Friday, April 11, 2008

The Gift of Pain

London was crazy! Every time we go there (and there have been a lot of times in the last four years) we come away amazed at the stress it must put on its inhabitants. Never are we more grateful to arrive back in Guernsey than we are when we have been in Central London for medical treatment. But things went well, and London is where the expertise is, so that's where we go for help.



My battle now is to overcome exhaustion and other symptoms of pancreatitis but that will be so much easier without the dreadful pain, at least for the next while. While we pray for the procedure to keep working for as long as possible, what we really long for, of course, is the healing and eradication of the underlying disease. We know God can do this, and we await His touch and timing.



In a sense there is another lesson here. Extreme pain can become your whole focus, making it diffiult to pray, to write and to even think straight. Yet the pain itself is only a symptom.
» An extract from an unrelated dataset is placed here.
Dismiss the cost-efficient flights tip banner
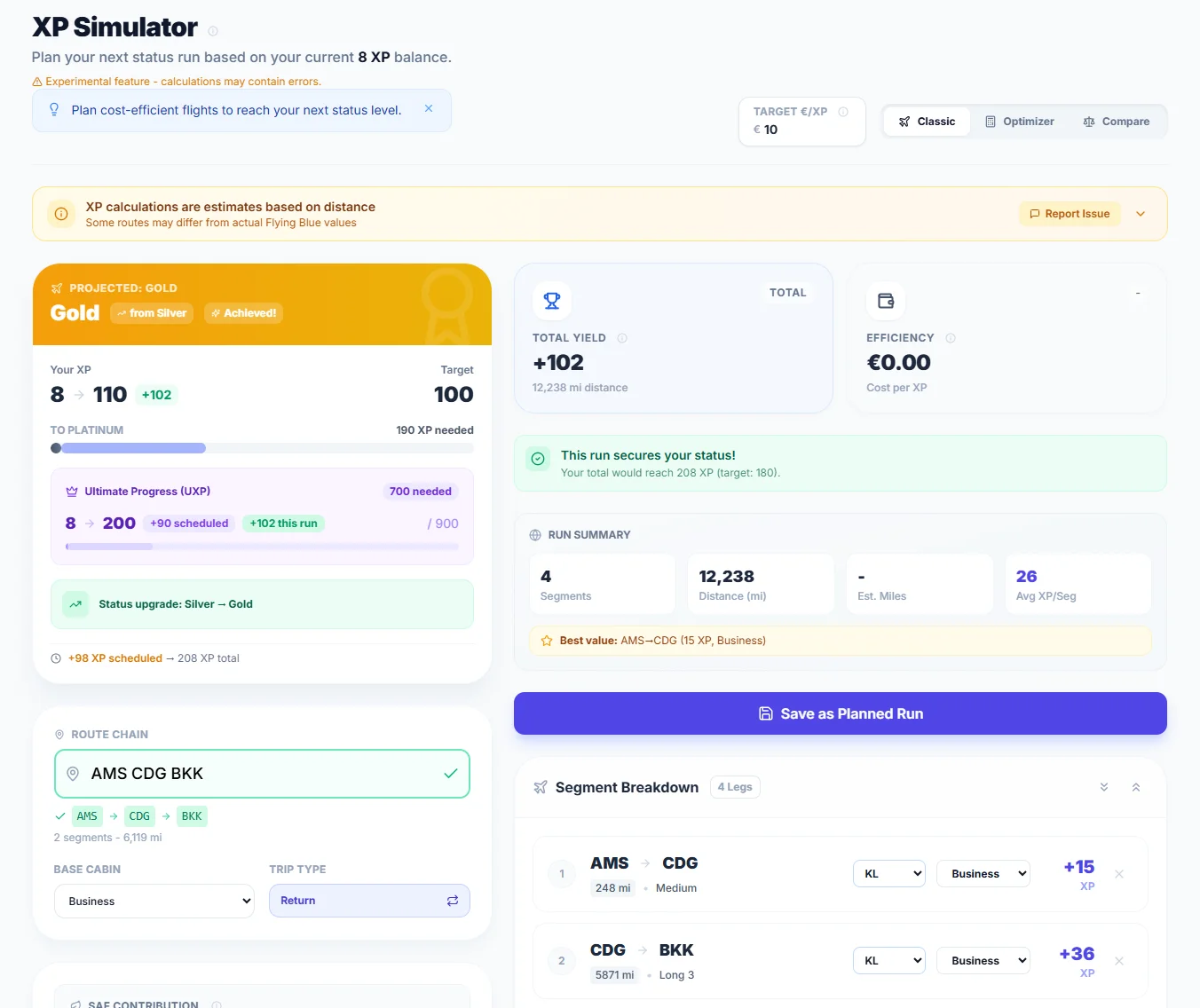 pyautogui.click(x=429, y=109)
Sometimes it is a very important signal that all is not well within. Leprosy sufferers lose their fingers and toes because they have no nerve endings in them to warn them of the danger caused by heat or injury. Pain can be a gift - though one that I certainly don't enjoy!


If your life is marked by pain, physical, mental, emotional, or family pain, try to look beyond it and see what God is saying about underlying issues like your relationship with Him and His love for you. I have written more about this in my book Braving the Storm, and will come to it again in the follow-up Storm Force due out later this year or early next. This is not an easy process, and one which cannot be achieved alone. But let's try to look beyond our pain and address the issues that lie within.


We may be able to see pain as a gift then. Maybe!